Od: "emike" <m...@g...com>
Pokaż wszystkie nagłówki
Pozwolę sobie odpowiadać w kolejności.
niezbecki> ups, sorry
ale to może być trudne, skoro sam wydajesz się nie być w stanie
postawić
jakiejś sensownej hipotezy
dobrze może i nie mam doktora habilitowanego z dziedziny psychologii
tudzież żadnego innego doktora przed moim nazwiskiem, i nie potrafię
w tak piękny i niezwykle konstruktywny (ukłon w strone flyera)
budować zdań, ale przynajmniej zadaje pytania żeby się czegoś
mądrego jeszcze nauczyć. A to zdanie odebrałem jako próbę
urażenia mnie.
emike> Pytam z ciekawości.
niezbecki> nie sądzę
Tak więc spieszę Ci z odpowiedzią, że naprawde jest to czysta
ciekawość.
x> Lubił byś gdyby kobieta grzebała Ci po kieszeniach?
Przed swoją partnerką nie mam nic do ukrycia. Więc nie mam przeciwko
żeby jak to ujęłaś "grzebała".
Morderca uczuć trafił w samo sedno. Brudna chusteczka to jedyne na co
bym nie chciał by moja partnerka się natknęła
w mojej kieszeni.
recoil> No, cóż... Wyobraź sobie, że ktoś Ci przeszukuje archiwum
GG,
grzebie w mailach, podsłuchuje Twoje rozmowy telefoniczne i tak
dalej... -a przecież Twoja skrzynka odbiorcza w Outlooku nie zawiera
podpasek lub tamponów...! :))))
To samo co do "x"... nie mam nic do ukrycia. Nie ma niczego takiego w
moim archiwum na gg lub w komórce czego miałbym się wstydzić.

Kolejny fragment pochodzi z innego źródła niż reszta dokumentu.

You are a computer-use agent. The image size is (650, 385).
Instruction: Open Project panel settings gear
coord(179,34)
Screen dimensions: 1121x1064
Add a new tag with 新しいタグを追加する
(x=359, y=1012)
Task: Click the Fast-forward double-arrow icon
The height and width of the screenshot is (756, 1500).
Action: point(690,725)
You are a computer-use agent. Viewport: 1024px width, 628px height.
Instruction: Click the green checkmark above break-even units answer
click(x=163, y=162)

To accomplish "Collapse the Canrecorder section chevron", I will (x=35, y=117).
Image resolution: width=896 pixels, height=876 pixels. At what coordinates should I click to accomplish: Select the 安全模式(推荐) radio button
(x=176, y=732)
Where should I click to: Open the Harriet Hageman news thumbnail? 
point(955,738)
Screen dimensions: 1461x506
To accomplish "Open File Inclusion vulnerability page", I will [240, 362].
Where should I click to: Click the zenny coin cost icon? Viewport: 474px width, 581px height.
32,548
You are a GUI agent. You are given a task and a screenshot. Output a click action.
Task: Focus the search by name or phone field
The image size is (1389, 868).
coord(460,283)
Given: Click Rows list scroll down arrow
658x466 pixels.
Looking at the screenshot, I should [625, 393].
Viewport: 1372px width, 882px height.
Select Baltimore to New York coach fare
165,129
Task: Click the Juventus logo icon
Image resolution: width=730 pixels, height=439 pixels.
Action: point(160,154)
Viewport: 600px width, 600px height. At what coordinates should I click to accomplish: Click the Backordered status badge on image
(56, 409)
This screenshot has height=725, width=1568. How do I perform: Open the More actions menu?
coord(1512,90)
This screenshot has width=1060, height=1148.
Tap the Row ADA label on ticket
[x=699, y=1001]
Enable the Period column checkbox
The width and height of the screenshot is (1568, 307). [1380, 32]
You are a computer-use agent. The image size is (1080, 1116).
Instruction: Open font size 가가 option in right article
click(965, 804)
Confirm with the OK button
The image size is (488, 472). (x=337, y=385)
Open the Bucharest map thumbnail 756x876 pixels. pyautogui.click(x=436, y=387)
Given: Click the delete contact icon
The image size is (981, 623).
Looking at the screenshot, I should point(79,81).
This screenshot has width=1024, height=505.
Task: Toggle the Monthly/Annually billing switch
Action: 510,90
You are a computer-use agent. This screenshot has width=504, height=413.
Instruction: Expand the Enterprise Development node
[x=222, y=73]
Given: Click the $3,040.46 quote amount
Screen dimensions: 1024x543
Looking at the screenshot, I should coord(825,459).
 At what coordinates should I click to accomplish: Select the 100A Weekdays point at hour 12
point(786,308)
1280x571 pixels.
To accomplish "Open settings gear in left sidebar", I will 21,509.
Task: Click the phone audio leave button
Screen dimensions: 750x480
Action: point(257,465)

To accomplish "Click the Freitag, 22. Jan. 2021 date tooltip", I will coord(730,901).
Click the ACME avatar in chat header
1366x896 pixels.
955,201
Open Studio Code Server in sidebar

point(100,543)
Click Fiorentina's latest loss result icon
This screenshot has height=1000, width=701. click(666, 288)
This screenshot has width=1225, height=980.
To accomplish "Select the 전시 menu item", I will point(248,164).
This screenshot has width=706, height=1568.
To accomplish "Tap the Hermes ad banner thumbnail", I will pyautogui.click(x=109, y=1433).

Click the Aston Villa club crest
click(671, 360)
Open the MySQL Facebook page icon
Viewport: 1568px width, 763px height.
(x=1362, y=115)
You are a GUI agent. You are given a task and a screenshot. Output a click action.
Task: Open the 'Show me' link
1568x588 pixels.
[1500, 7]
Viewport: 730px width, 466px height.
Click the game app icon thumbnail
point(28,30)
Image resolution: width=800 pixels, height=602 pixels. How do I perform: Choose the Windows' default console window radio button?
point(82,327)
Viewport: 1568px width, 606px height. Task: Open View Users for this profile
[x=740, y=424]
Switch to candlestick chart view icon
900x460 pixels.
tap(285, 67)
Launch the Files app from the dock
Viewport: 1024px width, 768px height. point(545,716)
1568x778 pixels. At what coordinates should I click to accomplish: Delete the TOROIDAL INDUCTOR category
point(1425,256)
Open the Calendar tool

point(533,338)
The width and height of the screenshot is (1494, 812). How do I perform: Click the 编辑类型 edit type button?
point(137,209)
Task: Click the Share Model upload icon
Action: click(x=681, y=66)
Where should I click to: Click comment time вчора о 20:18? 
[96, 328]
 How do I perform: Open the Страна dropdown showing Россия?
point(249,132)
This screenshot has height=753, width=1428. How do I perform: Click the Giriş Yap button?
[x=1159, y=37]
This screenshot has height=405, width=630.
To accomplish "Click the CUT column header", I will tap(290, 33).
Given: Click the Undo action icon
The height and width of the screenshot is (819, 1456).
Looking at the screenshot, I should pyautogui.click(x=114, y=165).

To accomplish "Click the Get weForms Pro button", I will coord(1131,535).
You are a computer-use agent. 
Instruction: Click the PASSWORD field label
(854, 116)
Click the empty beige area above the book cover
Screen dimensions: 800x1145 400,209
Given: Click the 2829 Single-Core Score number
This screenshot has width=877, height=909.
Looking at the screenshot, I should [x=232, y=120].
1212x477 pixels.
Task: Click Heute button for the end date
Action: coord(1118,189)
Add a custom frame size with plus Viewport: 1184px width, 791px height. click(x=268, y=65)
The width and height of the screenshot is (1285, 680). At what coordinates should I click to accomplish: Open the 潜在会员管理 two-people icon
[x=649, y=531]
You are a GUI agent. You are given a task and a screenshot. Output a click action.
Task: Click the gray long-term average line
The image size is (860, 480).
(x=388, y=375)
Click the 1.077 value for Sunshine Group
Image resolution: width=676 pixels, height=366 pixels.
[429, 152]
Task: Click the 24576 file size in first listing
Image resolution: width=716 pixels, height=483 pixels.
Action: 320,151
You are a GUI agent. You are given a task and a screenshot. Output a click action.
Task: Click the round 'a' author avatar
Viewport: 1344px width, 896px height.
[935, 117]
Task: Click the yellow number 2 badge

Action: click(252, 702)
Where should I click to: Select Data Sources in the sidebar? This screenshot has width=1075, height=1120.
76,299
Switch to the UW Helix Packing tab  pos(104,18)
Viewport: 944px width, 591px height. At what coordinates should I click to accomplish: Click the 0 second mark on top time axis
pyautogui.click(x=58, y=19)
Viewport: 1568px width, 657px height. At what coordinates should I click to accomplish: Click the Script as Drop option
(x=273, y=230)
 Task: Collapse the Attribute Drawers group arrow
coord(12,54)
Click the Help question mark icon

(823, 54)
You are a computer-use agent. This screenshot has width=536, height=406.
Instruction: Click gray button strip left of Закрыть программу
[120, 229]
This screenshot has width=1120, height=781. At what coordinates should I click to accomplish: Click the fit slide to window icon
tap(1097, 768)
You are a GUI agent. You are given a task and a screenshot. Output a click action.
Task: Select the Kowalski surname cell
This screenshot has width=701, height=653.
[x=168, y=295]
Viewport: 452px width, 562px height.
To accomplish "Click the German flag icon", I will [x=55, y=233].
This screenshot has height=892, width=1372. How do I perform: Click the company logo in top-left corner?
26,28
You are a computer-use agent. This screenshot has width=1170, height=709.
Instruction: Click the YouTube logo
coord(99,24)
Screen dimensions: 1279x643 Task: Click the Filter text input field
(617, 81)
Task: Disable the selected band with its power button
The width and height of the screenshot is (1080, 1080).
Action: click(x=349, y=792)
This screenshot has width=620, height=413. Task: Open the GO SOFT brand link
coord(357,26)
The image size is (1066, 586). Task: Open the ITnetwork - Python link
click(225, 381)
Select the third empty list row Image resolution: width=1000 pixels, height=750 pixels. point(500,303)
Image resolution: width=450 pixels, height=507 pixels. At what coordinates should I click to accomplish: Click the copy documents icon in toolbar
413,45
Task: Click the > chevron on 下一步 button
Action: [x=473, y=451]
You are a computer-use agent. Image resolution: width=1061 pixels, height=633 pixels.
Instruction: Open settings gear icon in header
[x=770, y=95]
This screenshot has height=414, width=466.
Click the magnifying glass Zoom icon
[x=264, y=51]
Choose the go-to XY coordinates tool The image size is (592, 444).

Yukichiro> "tak samo ty byś nie chciał odpowiadac na pytania dlaczego
w samochodzie na
podsufitce jest odcisk damskiego obcasa"
aaaahaaa.... rozumiem. To znaczy, że kobieta może mieć w torebce
coś hmm ... co dowodzi jej "zdrady" ? (może to i za mocne słowo, ale
użyte celowo)
Poza tym jeśli chodzi o wyjaśnianie w jaki sposób działa samochód
mnie nie dotyczy, ponieważ nie mam zielonego pojęcia na ten temat. A
po drugie jeśli już cokolwiek bym się na ten temat dowiedział i
moja partnerka miała by jakieś pytania, to w czym problem
przynajmniej spróbować wyjaśnić? Ja nie widzę problemu.
A i BTW: Świerszczyki to ja trzymam gdzie indziej :P
kris> ... i innych naturalnych rzeczach się nie rozmawia
No, ale przecież będąc z kobietą nie są mi obce jej "okresy",
środki których używa. itp. Nie rozumiem wstydu czy też zażenowania
które może wynikać z faktu posiadania takich rzeczy w torebce.
Co do wypowiedzi Flyera, chylę głowę (po raz już chyba któryś).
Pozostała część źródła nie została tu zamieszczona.